Cold Water Reefs Fuse in a Rare Example of Deep-Sea Cooperation
Tropical coral, the iconic face of coral life everywhere, fuse together with the help of calcareous algae that grow on the crust of the unusual animals' dead branches. However, not every species of coral colonizes in this manner. A new study on cold-water corals has found that even unrelated species can fuse in a unique process that does not require the help of a third party, making for some beautiful combinations of shape and color.
Sebastian Hennige at the Heriot-Watt University Edinburgh recently led a study of stony cold-water corals (Lophelia pertusa) with several international colleagues.
He explained in a recent release how his interest in these unique kinds of corals was initially piqued during an expedition with the German research submersible JAGO.
"Normally it is very hard to see where one coral ends and another begins. But on our dives with JAGO, we were able to find reefs where orange and white types of the coral fused together," he explained. "Coming from a tropical coral research background, seeing coral fusing like this instantly grabbed my attention."
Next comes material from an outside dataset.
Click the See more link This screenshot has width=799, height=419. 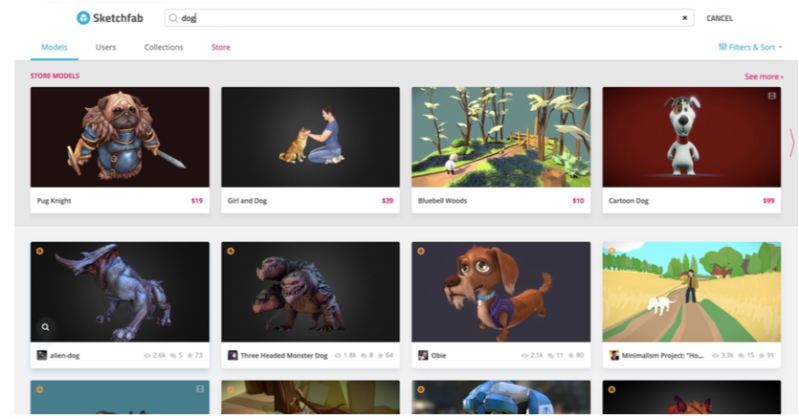click(x=763, y=76)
Hennige and his colleagues took samples of these cold-water corals so that they could conduct DNA and structural analysis. They found that surprisingly, these corals were a fusion of different individual colonies, which boast their own colors and structures.
These results were detailed in the journal Scientific Reports.
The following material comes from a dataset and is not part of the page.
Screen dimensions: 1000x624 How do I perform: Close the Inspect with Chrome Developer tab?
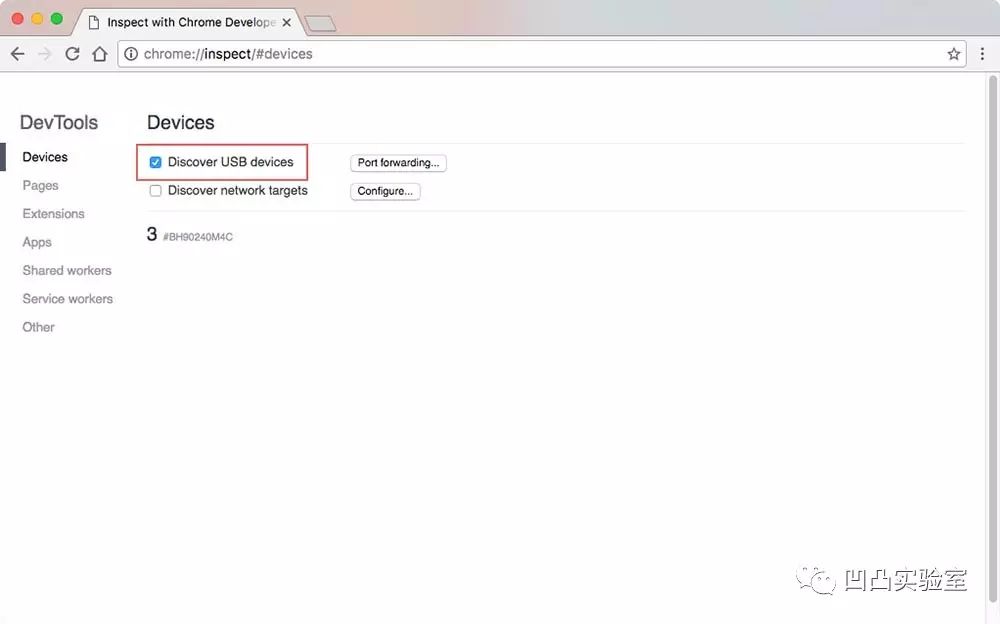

With these results, the researchers suggest that unlike their tropical counterparts, cold water species actually recognize and join with other members of their own species, even when it is a colony from an utterly different family.
"They seem to have found another way to attain stability," added co-author Armin Form. "Either the corals actually fuse and form a joint stock, or a branch grows over another one without interference."
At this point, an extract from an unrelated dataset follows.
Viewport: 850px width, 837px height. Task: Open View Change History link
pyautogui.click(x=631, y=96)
The researchers add how tropical corals - which dwell much closer to the water's surface - are far more competitive among their own species, releasing chemicals to prevent contact with other colonies. However, this defensive action takes a lot of energy - energy that the researchers suspect corals cannot afford in the deep sea.
So instead these cold-water corals share space and resources, supporting one another even while their tropical cousins squabble over space up above.